Friday, February 15, 2008

Rotinas.

Há, perto do sítio do qual me quero despedir, certo café de bairro...

(e é isto que me encanta no Porto, ambicionando ser cidade grande, cosmopolita, seja pela população ou pelas majestosas obras e produções desde o estádio do Dragão à casa da música, tem aquele espirito bairrista, aldeão até, em que numa simples freguesia, as dinâmicas sociais que aparecem têm a ver com uma cumplicidade de vizinhos que se habituam a ver, como num simples café, que não ficaria mal perdido numa aldeola qualquer do nosso país, onde os clientes habituais se conhecem pelo nome e cumprimentam, jogam jogos de azar e oferecem finos, estranhando se num ou noutro dia um deles não aparece por lá)

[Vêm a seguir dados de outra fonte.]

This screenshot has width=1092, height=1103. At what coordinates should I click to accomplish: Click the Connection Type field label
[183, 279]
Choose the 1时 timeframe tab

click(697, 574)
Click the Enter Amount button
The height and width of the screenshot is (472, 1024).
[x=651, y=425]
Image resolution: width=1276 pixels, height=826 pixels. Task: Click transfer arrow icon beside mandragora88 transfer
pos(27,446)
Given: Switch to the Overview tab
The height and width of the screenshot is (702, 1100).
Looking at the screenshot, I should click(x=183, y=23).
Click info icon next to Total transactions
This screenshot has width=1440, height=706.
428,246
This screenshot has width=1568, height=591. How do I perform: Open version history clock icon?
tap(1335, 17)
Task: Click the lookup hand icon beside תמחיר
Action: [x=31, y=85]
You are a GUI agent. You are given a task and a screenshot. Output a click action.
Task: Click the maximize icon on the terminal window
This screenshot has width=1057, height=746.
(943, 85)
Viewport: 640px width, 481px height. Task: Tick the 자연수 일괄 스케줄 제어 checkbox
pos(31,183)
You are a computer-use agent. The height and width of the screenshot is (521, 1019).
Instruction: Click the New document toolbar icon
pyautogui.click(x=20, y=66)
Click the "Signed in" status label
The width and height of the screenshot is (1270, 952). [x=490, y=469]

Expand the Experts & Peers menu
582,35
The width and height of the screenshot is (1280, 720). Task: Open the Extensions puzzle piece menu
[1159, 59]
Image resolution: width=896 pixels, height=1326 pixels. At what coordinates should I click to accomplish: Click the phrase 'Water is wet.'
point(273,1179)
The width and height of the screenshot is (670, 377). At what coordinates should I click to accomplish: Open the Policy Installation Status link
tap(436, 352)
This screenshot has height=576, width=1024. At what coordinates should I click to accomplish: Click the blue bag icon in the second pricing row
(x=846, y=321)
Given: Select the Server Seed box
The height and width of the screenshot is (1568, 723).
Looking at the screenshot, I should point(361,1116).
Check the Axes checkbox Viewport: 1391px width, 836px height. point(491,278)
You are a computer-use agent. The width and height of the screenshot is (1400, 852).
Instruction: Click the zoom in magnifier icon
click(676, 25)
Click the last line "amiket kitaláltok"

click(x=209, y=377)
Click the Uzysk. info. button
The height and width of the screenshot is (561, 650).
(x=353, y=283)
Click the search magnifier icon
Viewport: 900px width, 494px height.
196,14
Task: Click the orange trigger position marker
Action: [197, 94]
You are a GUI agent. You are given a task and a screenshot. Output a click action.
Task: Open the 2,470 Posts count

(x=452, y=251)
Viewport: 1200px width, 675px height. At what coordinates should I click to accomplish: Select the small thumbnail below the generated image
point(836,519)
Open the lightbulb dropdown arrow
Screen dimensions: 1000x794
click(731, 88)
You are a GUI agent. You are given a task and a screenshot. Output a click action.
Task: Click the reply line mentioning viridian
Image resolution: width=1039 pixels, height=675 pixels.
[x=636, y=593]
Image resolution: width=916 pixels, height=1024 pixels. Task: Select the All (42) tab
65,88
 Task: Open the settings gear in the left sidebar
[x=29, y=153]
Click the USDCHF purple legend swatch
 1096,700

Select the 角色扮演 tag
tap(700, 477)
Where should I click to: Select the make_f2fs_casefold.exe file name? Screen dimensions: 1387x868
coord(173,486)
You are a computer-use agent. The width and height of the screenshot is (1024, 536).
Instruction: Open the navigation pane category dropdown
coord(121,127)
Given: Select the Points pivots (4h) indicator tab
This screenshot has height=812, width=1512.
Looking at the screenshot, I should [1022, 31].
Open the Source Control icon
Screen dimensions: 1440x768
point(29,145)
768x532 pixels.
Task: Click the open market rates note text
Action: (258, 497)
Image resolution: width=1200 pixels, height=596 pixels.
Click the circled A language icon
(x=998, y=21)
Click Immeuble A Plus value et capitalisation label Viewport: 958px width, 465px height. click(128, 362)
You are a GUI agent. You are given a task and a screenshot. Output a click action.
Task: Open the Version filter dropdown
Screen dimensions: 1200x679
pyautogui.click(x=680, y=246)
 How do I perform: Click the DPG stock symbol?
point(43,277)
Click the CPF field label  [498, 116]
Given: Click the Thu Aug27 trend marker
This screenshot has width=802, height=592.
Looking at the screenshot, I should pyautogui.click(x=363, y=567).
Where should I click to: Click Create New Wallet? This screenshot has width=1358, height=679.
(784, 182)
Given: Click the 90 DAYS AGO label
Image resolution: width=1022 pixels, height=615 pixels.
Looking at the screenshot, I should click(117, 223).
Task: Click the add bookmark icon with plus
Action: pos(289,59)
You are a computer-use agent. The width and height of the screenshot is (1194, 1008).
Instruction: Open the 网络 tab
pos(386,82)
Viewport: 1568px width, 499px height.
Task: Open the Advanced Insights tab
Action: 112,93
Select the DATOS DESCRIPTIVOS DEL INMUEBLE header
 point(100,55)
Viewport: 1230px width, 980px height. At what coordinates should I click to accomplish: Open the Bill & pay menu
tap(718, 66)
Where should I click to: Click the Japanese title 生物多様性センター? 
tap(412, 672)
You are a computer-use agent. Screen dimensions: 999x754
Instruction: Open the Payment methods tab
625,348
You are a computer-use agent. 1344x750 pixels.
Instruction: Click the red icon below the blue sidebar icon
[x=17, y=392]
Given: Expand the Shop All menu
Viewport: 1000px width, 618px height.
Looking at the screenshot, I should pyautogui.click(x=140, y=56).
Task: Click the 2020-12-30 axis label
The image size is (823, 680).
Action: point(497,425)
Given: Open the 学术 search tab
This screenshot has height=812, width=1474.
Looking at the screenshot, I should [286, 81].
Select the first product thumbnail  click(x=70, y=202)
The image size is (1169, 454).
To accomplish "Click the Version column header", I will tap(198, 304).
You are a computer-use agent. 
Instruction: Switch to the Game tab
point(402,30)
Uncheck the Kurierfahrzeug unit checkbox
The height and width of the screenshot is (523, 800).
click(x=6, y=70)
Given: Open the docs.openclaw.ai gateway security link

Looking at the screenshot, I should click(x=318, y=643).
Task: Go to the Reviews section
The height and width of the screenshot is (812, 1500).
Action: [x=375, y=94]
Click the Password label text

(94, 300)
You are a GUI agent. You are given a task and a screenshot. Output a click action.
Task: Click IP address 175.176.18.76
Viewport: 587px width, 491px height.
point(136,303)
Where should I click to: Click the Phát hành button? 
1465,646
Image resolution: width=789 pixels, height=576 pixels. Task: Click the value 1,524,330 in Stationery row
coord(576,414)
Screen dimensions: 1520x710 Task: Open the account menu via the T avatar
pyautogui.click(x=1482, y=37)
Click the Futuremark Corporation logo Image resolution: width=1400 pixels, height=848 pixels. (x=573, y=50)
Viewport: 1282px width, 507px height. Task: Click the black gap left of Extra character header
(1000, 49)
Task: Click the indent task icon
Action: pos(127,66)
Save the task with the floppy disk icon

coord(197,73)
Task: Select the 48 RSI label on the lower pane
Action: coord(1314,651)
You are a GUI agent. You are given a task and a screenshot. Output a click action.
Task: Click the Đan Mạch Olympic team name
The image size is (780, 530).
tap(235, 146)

...onde aparece regularmente certo personagem, aparentando ter saído de um qualquer conto de Edgar Alan Poe.
Este homem senta-se habitualmente no balcão, não precisa de pedir nada, trazem-lhe sem pedir nada os 3 copos habituais.
1 deles traz água, o outro um compal de pêssego e o último é um balão, com uma dose generosa de aguardente de uma qualidade mais apropriada à desinfecção de feridas do que à ingestão humana.
Enquanto vai alternando a ingestão das 3 bebidas, deixando sempre para o fim o copo de água, o homem puxa de uma banda desenhada da Dysney e vai lendo enquanto murmura comentários imperceptíveis, ainda não percebi muito bem se sobre o que está a ler ou sobre a vida.
Uma vez por outra, vem apetrechado de um leitor de Mp3, ouvindo qualquer coisa enquanto o mesmo ritual é cumprido.
Não sei se todos os dias, nem eu tenho vida para lá estar como ele na mesma moldura humana que parece fazer parte da mobilia da casa, mas na maioria das vezes que eu lá vou, encontro-o sempre, cumprindo com fervor quase religioso aquela sequência de eventos com a qual a vida lhe parece fazer sentido.
Não tenho, como já deu para ver, grande esperança na raça humana. Não gosto particularmente das pessoas. Com este tipo em particular, encontro um certo divertimento em observar a sua rotina perfeitamente ensaiada assim como a indiferença ou reprovação dos olhares que caem sobre ele.
Não me parece muito diferente, no que concerne à forma, do que tudo o que os outros fazem por aí.

Há uma certa genuinidade na loucura, menos hipocrisia até.
Ainda bem que não há muitos como eu, para que este mundo aparente funcionar...

1 Crossroads:

Blogger Ana said...

às vezes sento-me num qualquer sítio e observo as pessoas que passam. gosto disso. algumas assustam-me de tão estranhas que são. mas ser-se estranho é tão bom. uma dia quero ter loucura suficiente para ser assim, como esse personagem que tão bem descreves, e encarar com indiferença o olhar reprovador das gentes que não conhecem o sabor da loucura.